Ho visto rappresentazioni molto peggiori di creature aliene, ma dove l'arrivo diventa davvero interessante nel ritrarre l'alterità è nella lingua dei visitatori. Altri sforzi di fantascienza per comunicare con gli alieni hanno spaziato da traduttori universali come il quelli di Star Trek; al Pesce Babele in The Hitchhiker's Guide to the Galaxy; o una lingua comune come Star Wars's Basic.

In arrivo, le autorità americane chiedono a Louise Banks (Amy Adams), un esperto di linguistica accademica, di venire nel Montana - rispecchiato dagli sforzi di comunicazione degli esperti di linguistica di altri paesi in tutto il mondo. Nel Montana diventa chiaro che a meno che Louise non riesca, il fisico Ian Donnelly (Jeremy Renner) non può iniziare a rispondere alle sue domande analitiche sulle creature.

Il loro discorso, se è quello che è, consiste di click e boom che non sono mai decifrati. Comprenderli dipende da ciò che è visibile, in particolare dai cerchi di inchiostro della loro lingua scritta. A differenza delle parole inglesi che descrivono i suoni parlati, questi cerchi sono ideogrammi, simboli che rappresentano direttamente idee o cose. E quando Louise e Ian osservano che la loro grammatica non mostra segni di direzione del tempo, iniziano a speculare sul fatto che il cervello delle creature possa essere cablato in modo molto diverso dal nostro.

In seguito scopriamo che i circoli scritti sono legati alla capacità delle creature di vedere nel futuro, e che mentre Louise impara la loro lingua, può vedere anche il futuro. Villeneuve sfrutta appieno la capacità del film di lampeggiare senza interruzioni avanti e indietro - inizialmente non ci rendiamo conto che ci viene mostrato il futuro anziché il passato. Diventa chiaro che i problemi di vita di Louise sono insolitamente legati all'evento di arrivo.

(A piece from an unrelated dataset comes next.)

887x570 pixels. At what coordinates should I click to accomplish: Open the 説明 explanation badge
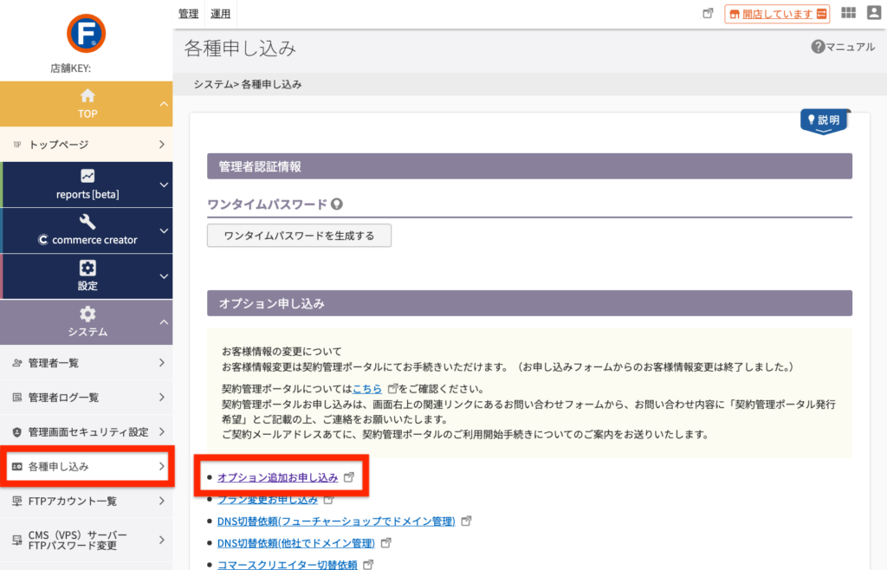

Il dibattito infuria tra governi su come rispondere alle creature, tra disordini civili e tensioni globali, con Russia e Cina particolarmente nervose. Louise sostiene che le creature potrebbero non conoscere la differenza tra un'arma e uno strumento. Come osserva un altro personaggio: se dai solo un martello a qualcuno, tutto diventa un chiodo.

In definitiva, l'arrivo è meno sulla comunicazione con gli alieni che con gli altri - a livello internazionale, ma anche individualmente. La comprensione graduale di Louise di cosa significhi vivere il tempo come le sue conoscenze aliene sarà fondamentale per il modo in cui vive il suo futuro. Il regalo per lei e per il resto del mondo è quello di dare un'occhiata a un modo di essere tipicamente diverso.

Il messaggio del film è che la differenza non riguarda la forma o il colore del corpo ma la lingua, la cultura e il modo di pensare. Non si tratta di cancellare quella differenza, ma di comunicare attraverso di essa. Questo è ciò che realizza l'equilibrio tra familiarità e alterità da cui dipendono i film alieni - ed è ciò che rende Arrival uno dei contributi più memorabili al genere negli ultimi anni. E senza dare completamente la fine, non sono gli americani a trovare la strada giusta, ma un paese più inaspettato.

The Conversation

Circa l'autore

Emily Alder, docente di letteratura e cultura, Università Napier

Questo articolo è stato pubblicato in origine The Conversation. Leggi il articolo originale.